§ EXERCISE AIM: Whatever lines the data contains, output all of them unchanged.

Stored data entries
________________________________________

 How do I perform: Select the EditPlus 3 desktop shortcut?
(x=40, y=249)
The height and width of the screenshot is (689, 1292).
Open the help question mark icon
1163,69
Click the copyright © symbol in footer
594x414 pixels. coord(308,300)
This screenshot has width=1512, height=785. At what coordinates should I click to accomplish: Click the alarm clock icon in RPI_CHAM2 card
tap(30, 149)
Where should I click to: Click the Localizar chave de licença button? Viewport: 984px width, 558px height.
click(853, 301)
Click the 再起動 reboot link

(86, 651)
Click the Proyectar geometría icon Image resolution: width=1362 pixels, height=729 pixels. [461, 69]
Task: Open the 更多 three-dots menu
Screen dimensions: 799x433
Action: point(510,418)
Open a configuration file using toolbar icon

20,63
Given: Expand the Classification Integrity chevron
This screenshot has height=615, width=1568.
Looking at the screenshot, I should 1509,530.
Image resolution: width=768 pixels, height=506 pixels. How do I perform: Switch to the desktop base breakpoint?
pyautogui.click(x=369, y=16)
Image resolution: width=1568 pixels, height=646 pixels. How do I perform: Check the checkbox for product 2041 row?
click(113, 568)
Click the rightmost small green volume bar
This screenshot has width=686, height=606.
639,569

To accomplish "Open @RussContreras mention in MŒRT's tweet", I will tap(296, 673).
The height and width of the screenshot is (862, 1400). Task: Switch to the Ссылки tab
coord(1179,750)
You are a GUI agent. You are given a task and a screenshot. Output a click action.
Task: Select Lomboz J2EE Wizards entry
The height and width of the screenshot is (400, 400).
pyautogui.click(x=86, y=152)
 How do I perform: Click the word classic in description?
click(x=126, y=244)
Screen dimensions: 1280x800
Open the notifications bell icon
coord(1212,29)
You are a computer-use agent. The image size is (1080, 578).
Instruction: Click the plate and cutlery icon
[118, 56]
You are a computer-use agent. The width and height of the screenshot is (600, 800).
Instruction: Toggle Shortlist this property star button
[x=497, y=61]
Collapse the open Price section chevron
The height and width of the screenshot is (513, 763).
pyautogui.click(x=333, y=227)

________________________________________

§ COMPLETED EXERCISE:
 How do I perform: Select the EditPlus 3 desktop shortcut?
(x=40, y=249)
The height and width of the screenshot is (689, 1292).
Open the help question mark icon
1163,69
Click the copyright © symbol in footer
594x414 pixels. coord(308,300)
This screenshot has width=1512, height=785. At what coordinates should I click to accomplish: Click the alarm clock icon in RPI_CHAM2 card
tap(30, 149)
Where should I click to: Click the Localizar chave de licença button? Viewport: 984px width, 558px height.
click(853, 301)
Click the 再起動 reboot link

(86, 651)
Click the Proyectar geometría icon Image resolution: width=1362 pixels, height=729 pixels. [461, 69]
Task: Open the 更多 three-dots menu
Screen dimensions: 799x433
Action: point(510,418)
Open a configuration file using toolbar icon

20,63
Given: Expand the Classification Integrity chevron
This screenshot has height=615, width=1568.
Looking at the screenshot, I should 1509,530.
Image resolution: width=768 pixels, height=506 pixels. How do I perform: Switch to the desktop base breakpoint?
pyautogui.click(x=369, y=16)
Image resolution: width=1568 pixels, height=646 pixels. How do I perform: Check the checkbox for product 2041 row?
click(113, 568)
Click the rightmost small green volume bar
This screenshot has width=686, height=606.
639,569

To accomplish "Open @RussContreras mention in MŒRT's tweet", I will tap(296, 673).
The height and width of the screenshot is (862, 1400). Task: Switch to the Ссылки tab
coord(1179,750)
You are a GUI agent. You are given a task and a screenshot. Output a click action.
Task: Select Lomboz J2EE Wizards entry
The height and width of the screenshot is (400, 400).
pyautogui.click(x=86, y=152)
 How do I perform: Click the word classic in description?
click(x=126, y=244)
Screen dimensions: 1280x800
Open the notifications bell icon
coord(1212,29)
You are a computer-use agent. The image size is (1080, 578).
Instruction: Click the plate and cutlery icon
[118, 56]
You are a computer-use agent. The width and height of the screenshot is (600, 800).
Instruction: Toggle Shortlist this property star button
[x=497, y=61]
Collapse the open Price section chevron
The height and width of the screenshot is (513, 763).
pyautogui.click(x=333, y=227)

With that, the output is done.